Alexander Gerschenkron was born in Odessa. At 16 he and his family made an adventurous escape from the Bolsheviks. In Austria, he learned German from scratch, passed the tough exams for the gymnasium (high school), and fell in love with pretty Erica, the only girl in his class. He eventually studied economics in Vienna but had to escape again, this time from the Nazis, with Erica and their two daughters. After more vicissitudes, he wound up at Harvard, where he taught for 30 years, admired by many but delighting in controversy. He became known for his work on the economics of backwardness, but his interests were wide and deep.

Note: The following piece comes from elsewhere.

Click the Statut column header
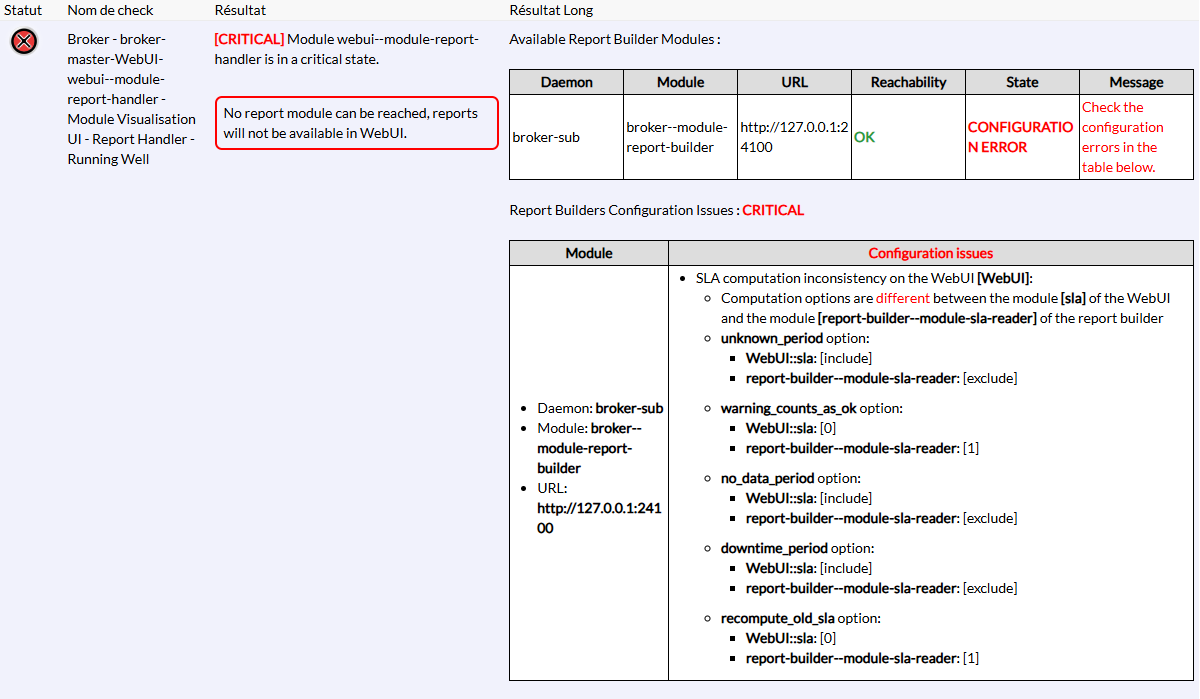This screenshot has height=699, width=1200. (23, 10)
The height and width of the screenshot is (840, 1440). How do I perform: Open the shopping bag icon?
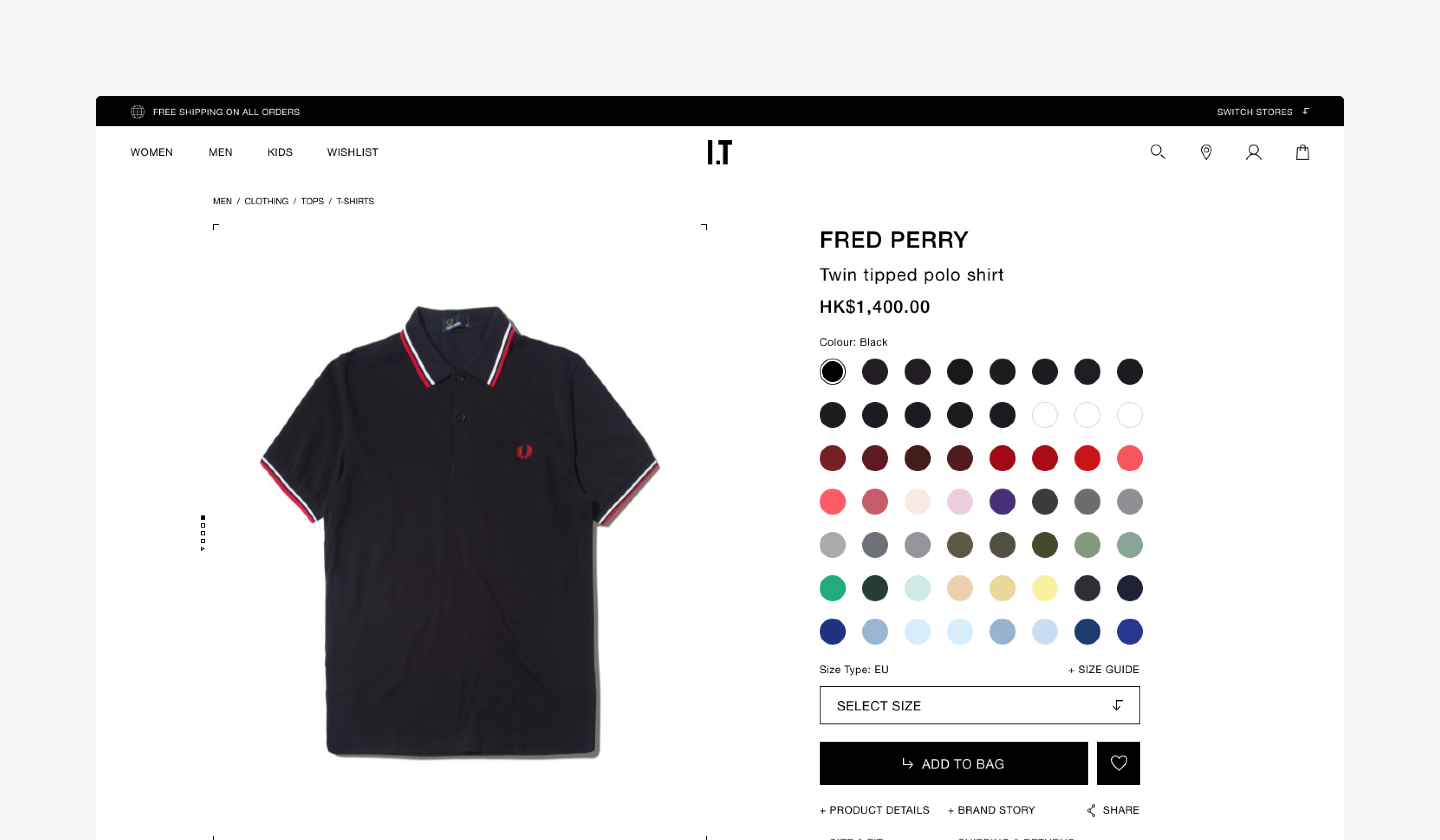pyautogui.click(x=1302, y=152)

Even at Harvard, Gerschenkron stood out. He was brilliant in his field (and after he was an established professor of economics, Harvard offered him a chair in Slavic languages); he was outspoken and quirky. His loyalty was well known, and so were his feuds. Dawidoff includes lots of amusing anecdotes, as well as insights and praise from Gerschenkron's friends and colleagues, but he also includes criticism of his theories and comments from people who didn't like him at all.
In explaining Gerschenkron's importance in his field, Dawidoff succeeds in making some complicated ideas extremely clear, because he isn't afraid to use words and analogies that speak to the general reader. His book is entertaining and touching, a fine tribute to the grandfather he loved. (Stephanie Martin)
Stephanie Martin lives in Newton Centre, Massachusetts.